--- Verilen metin ---
17. yüzyıl bilginlerinin yorumları şimdi bize yapısal olarak aşırı derecede “kitaba bağlı” gelebilir. Bunun nedeni kısmen bilginlerin, kutsal metinleri tarihi metinler kadar ciddiye alıyor oluşudur. Ancak İncil’e kuvvetli ve belirgin bir şekilde “gerçekçilikle” yaklaşmaları, hiç de eski bir gelenek değil aksine oldukça yakın zamanda oluşan bir yeniliktir. Daha önceki yüzyıllarda –sembolik, metaforik, alegorik, şiirsel vs. denilebilecek– başka anlam katmanları öne çıkıyor, hatta bunlara harfiyen yorumlardan daha çok değer veriliyordu. Ama bazen bu anlam katmanları o kadar süslü bir şekilde detaylandırılıyordu ki, özellikle Protestan dünyasında Reform sonucunda, önemini azaltmış veya tamamen yok etmiş, sözde basit “harfiyen” anlamı öne çıkıyordu. Buna rağmen, Protestan bilginler durumu en az Katolikler kadar kabullenip kutsal metin yorumlarının aslında hakikaten teolojik anlayışı esas alan gerçek anlamı açıklama amacını taşıdığını ve niyetlerinin doğa bilgisi vermek olmadığını vurguladılar.
--- Çıkarılan bilgiler ---
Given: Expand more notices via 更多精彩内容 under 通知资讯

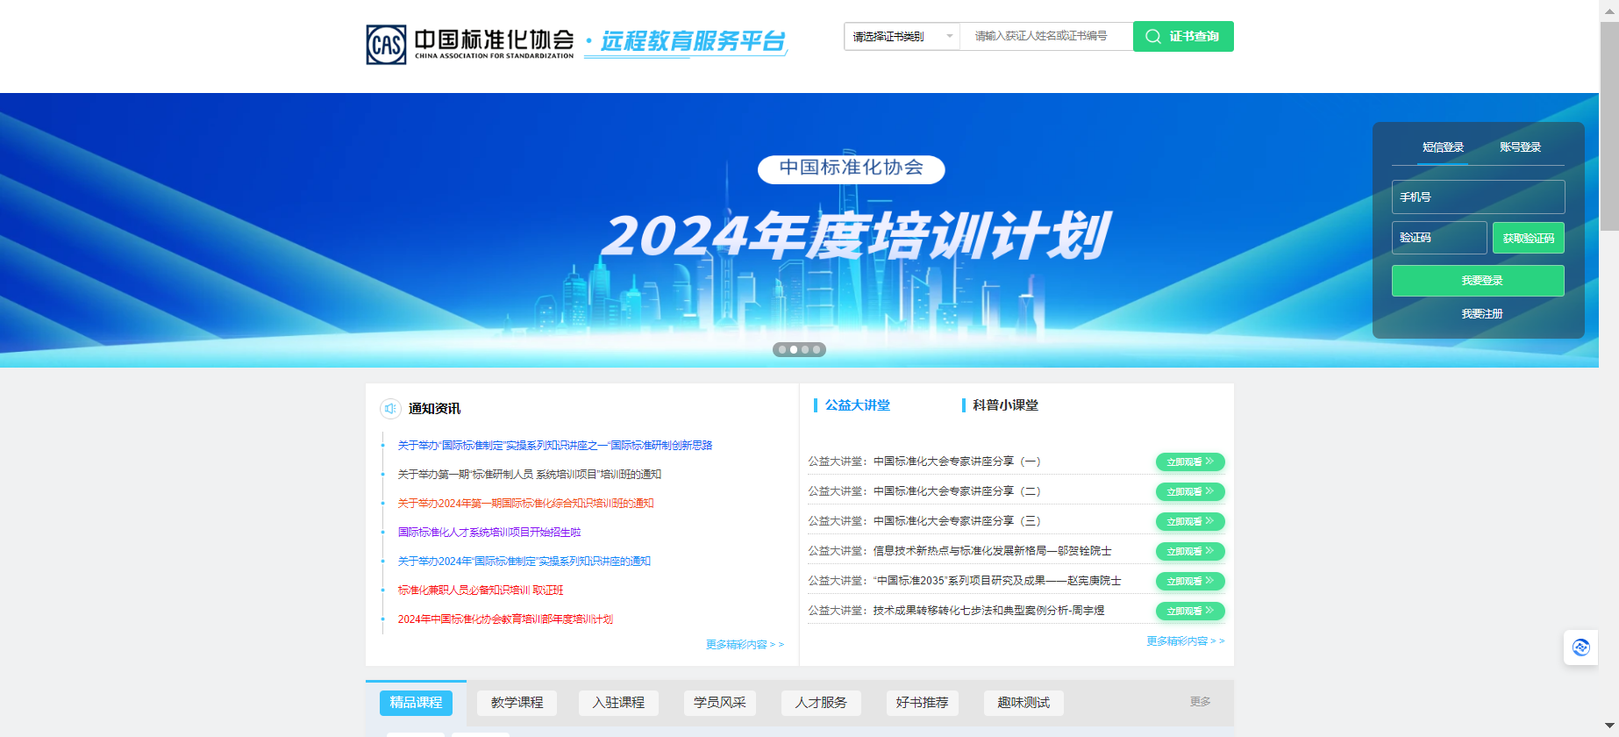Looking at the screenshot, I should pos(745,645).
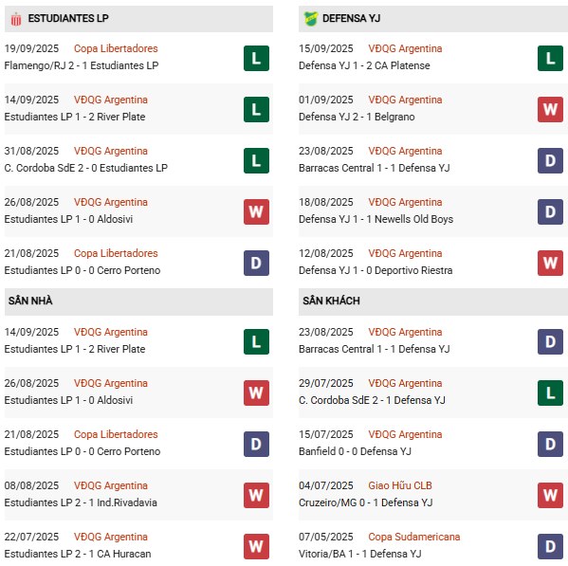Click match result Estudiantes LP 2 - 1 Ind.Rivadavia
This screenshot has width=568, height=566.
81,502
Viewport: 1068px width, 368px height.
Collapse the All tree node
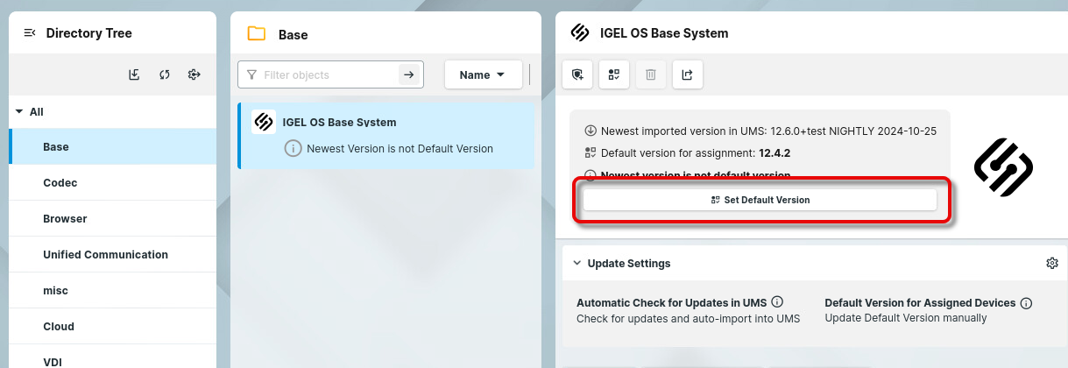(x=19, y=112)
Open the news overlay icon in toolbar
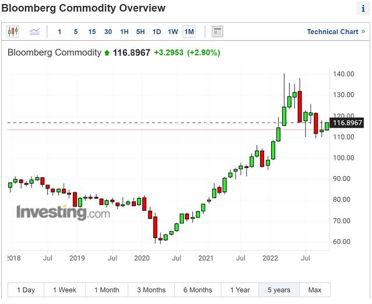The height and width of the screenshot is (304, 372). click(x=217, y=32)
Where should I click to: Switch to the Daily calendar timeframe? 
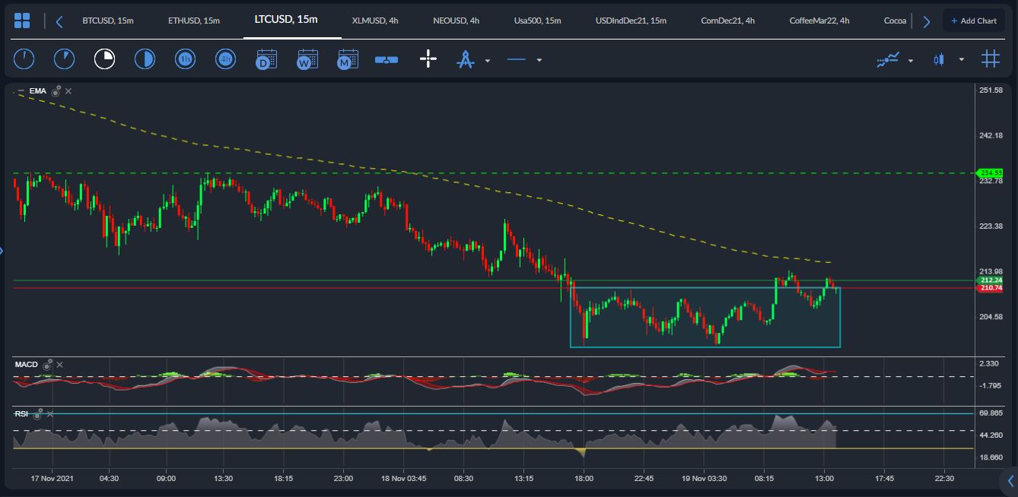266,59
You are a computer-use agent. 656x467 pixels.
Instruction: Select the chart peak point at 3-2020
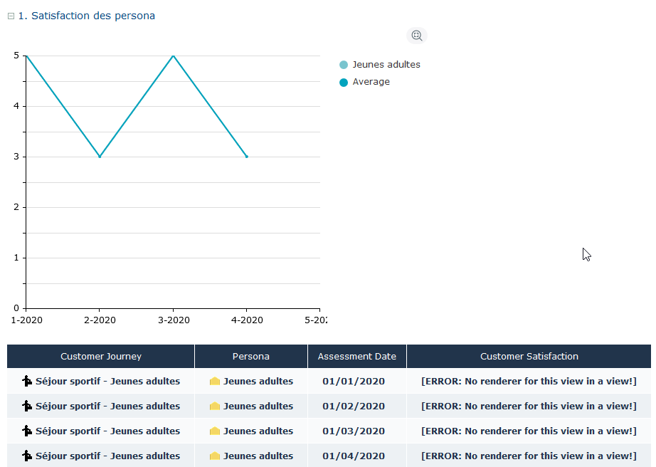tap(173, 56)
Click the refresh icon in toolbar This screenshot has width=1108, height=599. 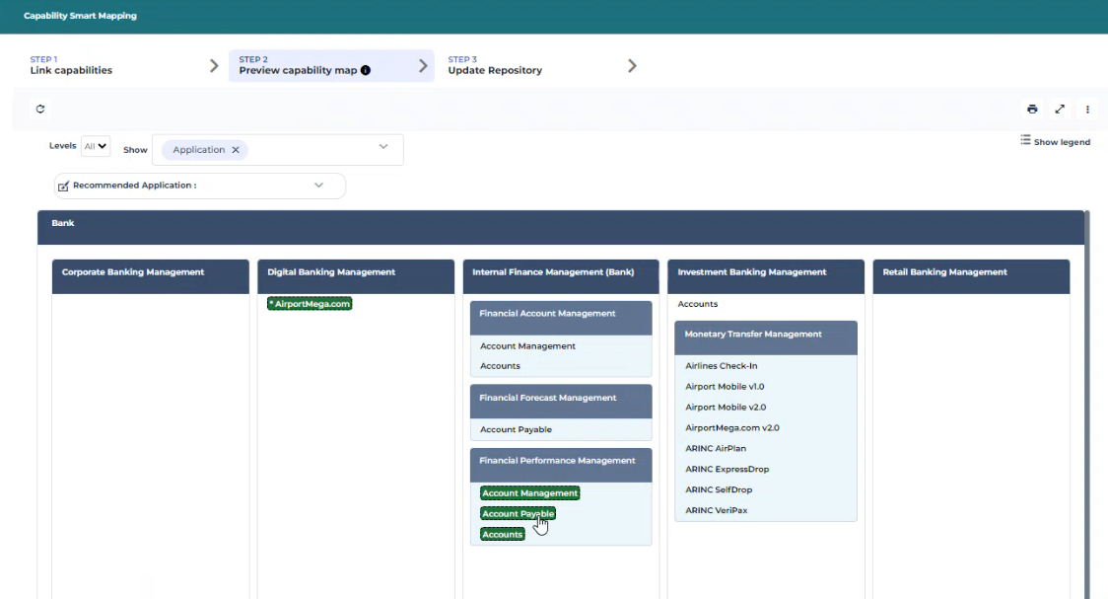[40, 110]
---
--- Çıkarılan bilgiler ---
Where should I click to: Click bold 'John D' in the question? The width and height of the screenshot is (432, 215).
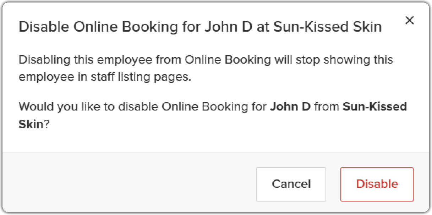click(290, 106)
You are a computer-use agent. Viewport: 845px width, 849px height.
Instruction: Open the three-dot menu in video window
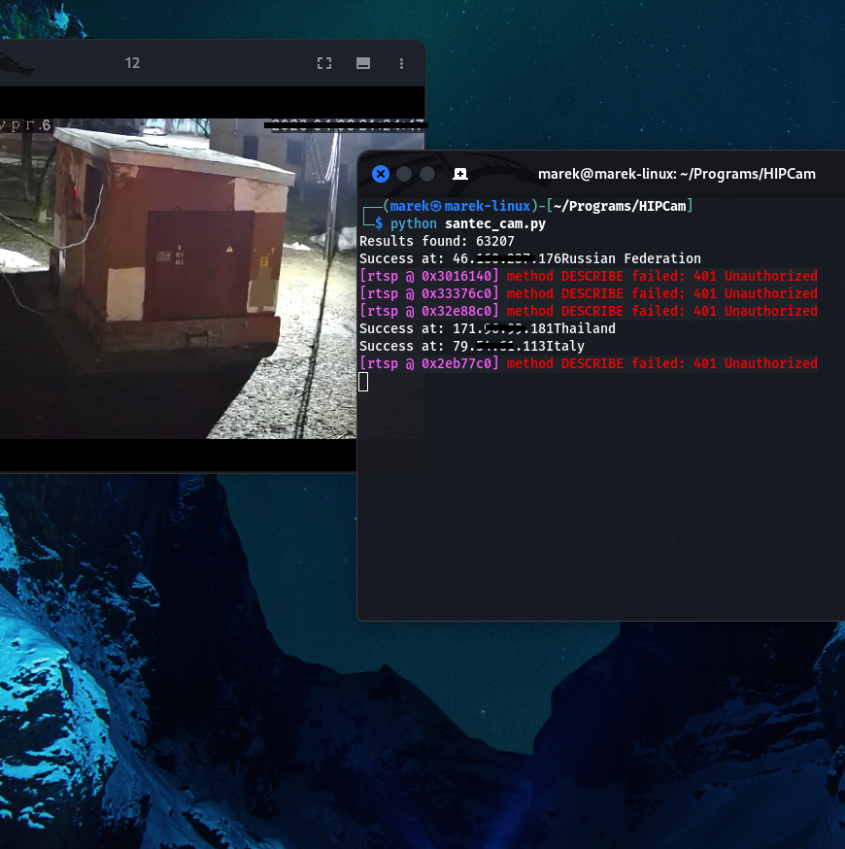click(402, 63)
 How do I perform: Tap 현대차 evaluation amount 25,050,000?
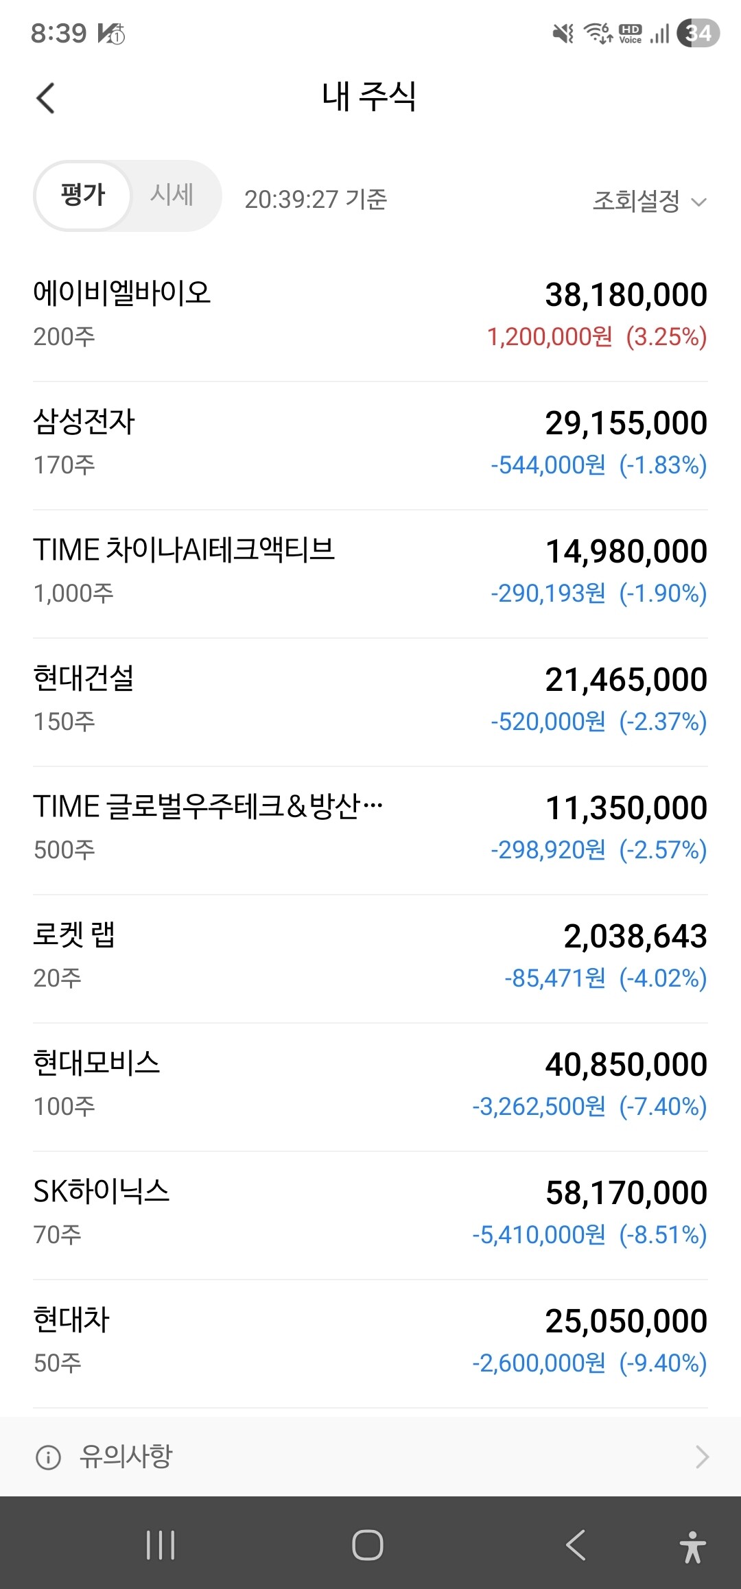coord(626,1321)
---
--- Çıkarılan bilgiler ---
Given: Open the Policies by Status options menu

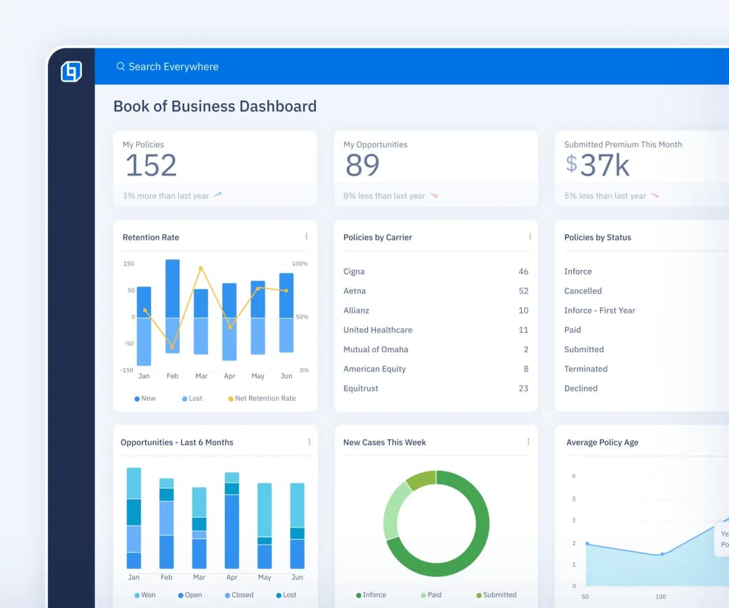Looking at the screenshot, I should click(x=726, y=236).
---
Yapılacak iş 1 »
İncil yorumu üzerine metne göre aşağıdaki soruları yanıtlayın:
(a) 17. yüzyıl bilginlerinin yorumlarının bize "kitaba bağlı" gelmesinin kısmi nedeni nedir?
(b) Daha önceki yüzyıllarda öne çıkan anlam katmanları hangi sıfatlarla nitelenmektedir?
(c) Protestan bilginlere göre kutsal metin yorumlarının niyeti ne değildi?
Yapılacak iş 2 » İncil yorumu üzerine metni kaldığı yerden sürdürün.

Yazılı yanıt 1 »
(a) Bilginlerin kutsal metinleri tarihi metinler kadar ciddiye alıyor oluşu.
(b) Sembolik, metaforik, alegorik, şiirsel vb.
(c) Doğa bilgisi vermek.

Yazılı yanıt 2 »
Örneğin Yaratılış öyküsü ele alındığında en önemli görülen şey olayın kesin tarihi veya “gün”lerinin uzunluğu değildi. İnsan hayatı için çok daha önemli olan şey aslında her şeyin, hepsinin özünde “iyi” olduğunu söyleyen tek bir Tanrı tarafından isteyerek yaratılmış olması; yaratıcı eylemler dizisinin keyfi olmayıp sevecen bir Tanrı’nın tutarlı amaçları doğrultusunda gerçekleşmesi ve yaratılan hiçbir şeye –bırakın Güneş’le Ay’ı ya da diğer doğal varlıkları, meleklerin ve diğer kutsal güçlere bile– sonunda değer verilecek veya tapılmayı gerektirecek şekilde davranılmaması gerektiğiydi. Bu tür temalar, Hıristiyanlığın ilk asırlarında hem halka verilen vaazların, hem de Genesis hakkındaki bilimsel yorumların özünü oluşturmuştu. Metinlerin teolojik anlamı ve Hıristiyanlık inancının pratik uygulaması sürekli olarak vurgulanmış, bunlar dünyanın kökenleri hakkında gerçek bilgi kaynakları olarak yararlarının önüne geçerek öncelik kazanmıştı. (Tarihsel olarak son yıllarda gerçekçiliğin yükselmesi ve kutsal yorumlarda teolojik anlamın üstünlüğünü sürdürmesi, çoğu zaman dindar ya da ateist modern tutucular tarafından ya göz ardı ya ihmal ediliyordu.)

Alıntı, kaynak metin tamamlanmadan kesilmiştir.